Turnover of the extracellular polymeric matrix of granules performing biological phosphate removal

Tomás-Martínez, Sergio, et al. “Turnover of the extracellular polymeric matrix of granules performing biological phosphate removal.” Applied Microbiology and Biotechnology 107.5-6 (2023): 1997-2009. https://doi.org/10.1007/s00253-023-12421-7

Abstract

Polyphosphate accumulating organisms (PAOs) are responsible for enhanced biological phosphate removal (EBPR) from wastewater, where they grow embedded in a matrix of extracellular polymeric substances (EPS). EPSs comprise a mixture of biopolymers like polysaccharides or (glyco)proteins. Despite previous studies, little is known about the dynamics of EPS in mixed cultures, and their production by PAOs and potential consumption by flanking microbes. EPSs are biodegradable and have been suggested to be a substrate for other organisms in the community. Studying EPS turnover can help elucidate their biosynthesis and biodegradation cycles. We analyzed the turnover of proteins and polysaccharides in the EPS of an enrichment culture of PAOs relative to the turnover of internal proteins. An anaerobic-aerobic sequencing batch reactor (SBR) simulating EBPR conditions was operated to enrich for PAOs. After achieving a stable culture, carbon source was switched to uniformly 13C-labeled acetate. Samples were collected at the end of each aerobic phase. EPSs were extracted by alkaline treatment. 13C enrichment in proteins and sugars (after hydrolysis of polysaccharides) in the extracted EPS were measured by mass spectrometry.
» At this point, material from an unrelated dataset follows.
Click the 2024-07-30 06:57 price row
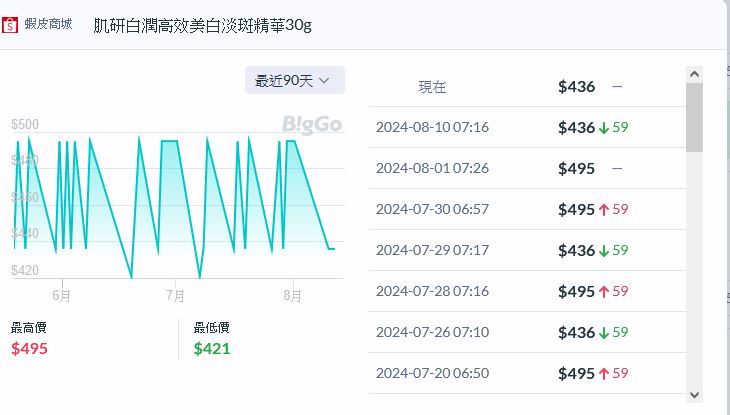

The average turnover rate of sugars and proteins (0.167 and 0.192 d−1 respectively) was higher than the expected value based on the solid removal rate (0.132 d−1), and no significant difference was observed between intracellular and extracellular proteins. This indicates that EPS from the PAO enriched community is not selectively degraded by flanking populations under stable EBPR process conditions. Instead, we observed general decay of biomass, which corresponds to a value of 0.048 d−1.